When Souji at last spoke, his voice sounded different—dazed, hesitant. “Then what do we do?”
“There is a mountain in Snake Province,” Daji said. “Not far from here. It will be quite a march, but—”
“We have a dirigible,” said one of Nezha’s envoys. He spoke eagerly, like he was trying to impress. If Rin weren’t so terrified, she would have laughed. “We have the fuel. We could fly there in less than a day.”
“Very good, officer,” Daji cooed.
No one objected. Daji had these men well and truly trapped. Good, Rin thought. Now gut them.
But Daji didn’t move.
“I’ve heard of this mountain,” Souji said after a pause. “It’s impossible to find.”

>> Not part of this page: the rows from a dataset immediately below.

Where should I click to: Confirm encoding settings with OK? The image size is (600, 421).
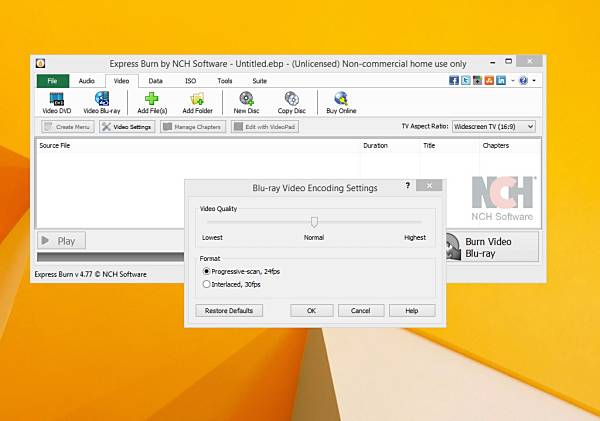point(311,310)
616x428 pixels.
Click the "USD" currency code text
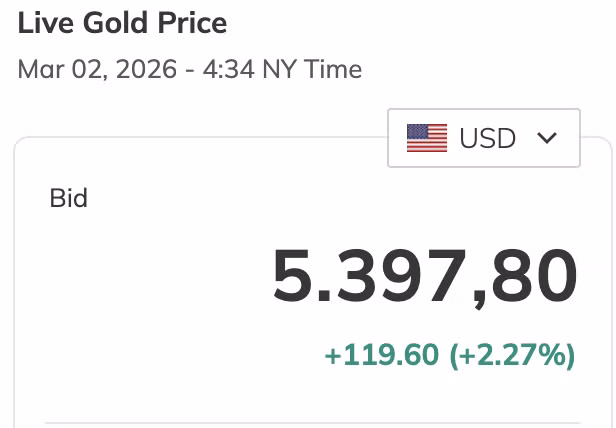coord(487,138)
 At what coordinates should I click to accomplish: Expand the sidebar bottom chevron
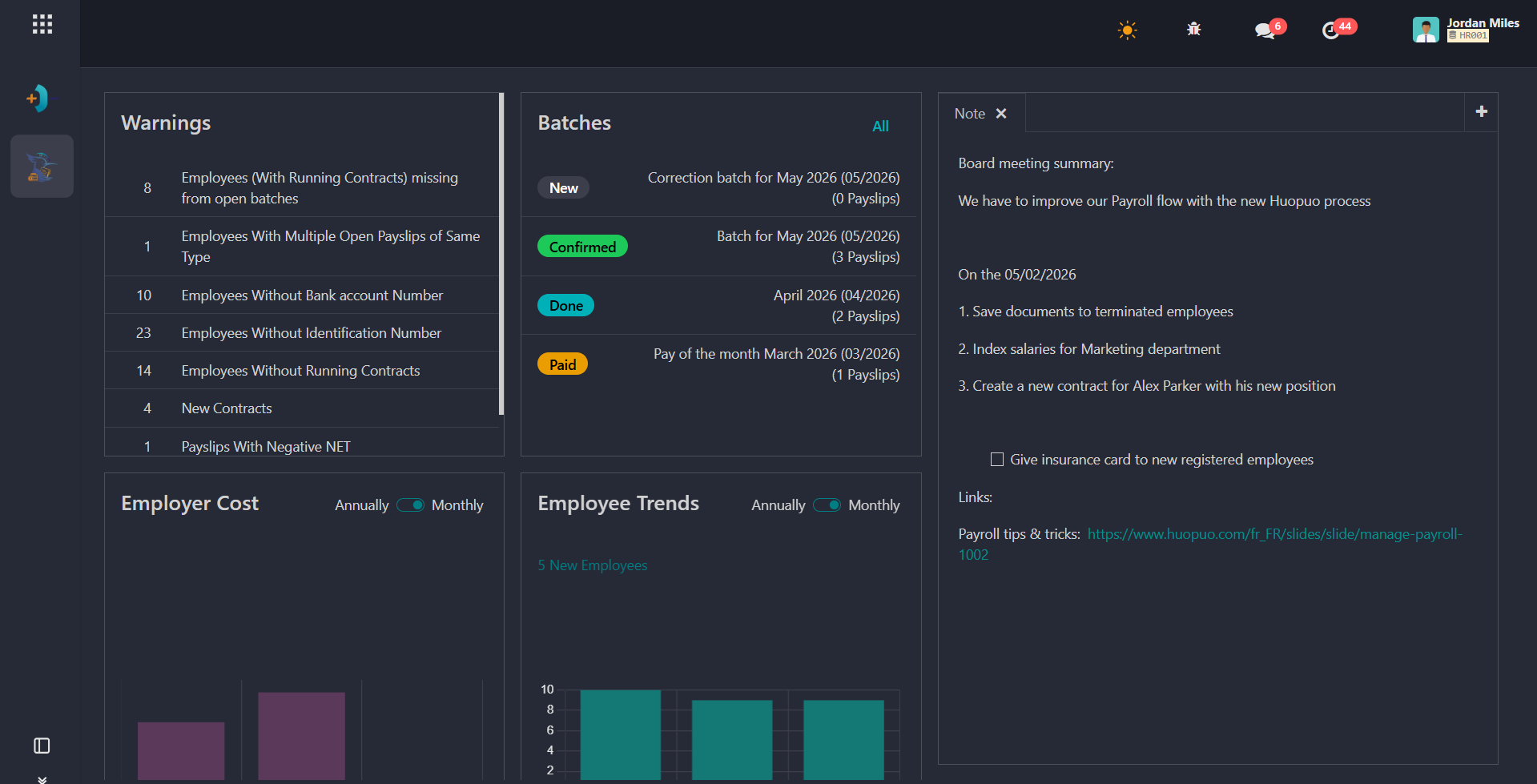coord(42,778)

“Only for those who don’t know where they’re going,” Daji said. “But I have been there many times.”
“And who are you?” Souji asked. The question didn’t sound like a challenge. He sounded confused, rather, like a man who had just awoken from a deep slumber to find himself in unfamiliar forest. Souji was groping through the mist, trying desperately to catch hold of clarity.
Daji gave a low chuckle. “Only an old woman who has seen a fair bit of the world.”
“But you don’t . . .” Souji trailed off. His question dissipated into nothing. Rin wished she could see his face.
“The Young Marshal will want to see her first,” said the first of Nezha’s envoys, the one who had put his boot on Rin’s neck. “He’ll want to know that she—”
“Your Young Marshal will be content with your report,” Daji said smoothly. “You are his loyal lieutenants. He’ll trust your word. Wait any longer and you risk that she wakes.”
“But we were tasked to—”
“Yin Nezha is weak and ailing,” Daji said. “He cannot face the Speerly right now. What do you think he will do if she strikes? She will burn him in his bed, and you will be known as the men who brought this monster to his lair. Would you murder your own general?”
“But he said she’d lost the fire,” said the soldier.
“And you trust this man?” Daji pressed. “You’ll wager the Young Marshal’s life on the words of a guerrilla commander?”
“No,” the soldier murmured. “But we—”
“Don’t think,” Daji whispered. Her voice was like gossamer silk. “Why think? Don’t trouble yourself with such thoughts. It’s much easier to obey, remember? You only have to do as I say, and you’ll be at peace.”
Another meek silence descended over the room.
“Good,” Daji cooed. “Good boys.”
Rin couldn’t see Daji’s eyes, not from this angle, but even she felt drowsy, lured into the soft, comforting undulations of Daji’s voice.
Daji bent over Rin and smoothed the hair away from her face. Her fingers lingered over Rin’s exposed neck. “Now, you’ll want to sedate her for the trip.”
The trip.
This wasn’t all just a ploy, then. They really were taking her to the Chuluu Korikh. The stone prison, the hell inside the mountain, the place where shamans who had gone mad were taken to be locked in stone, trapped forever, unable to call their gods and unable to die.
Gods, no. Not there.
Rin had been to the Chuluu Korikh once. The very thought of returning made her feel as if she were drowning.
She tried to lift her head. Tried to say something, to do anything. But Daji’s whispers washed over her thoughts like a cool, cleansing stream.
“Don’t think.” Rin barely heard distinct words anymore, just music, just tinkling notes that soothed her mind like a lullaby.
“Give up, darling. Trust me, this is easier. This is so much easier.”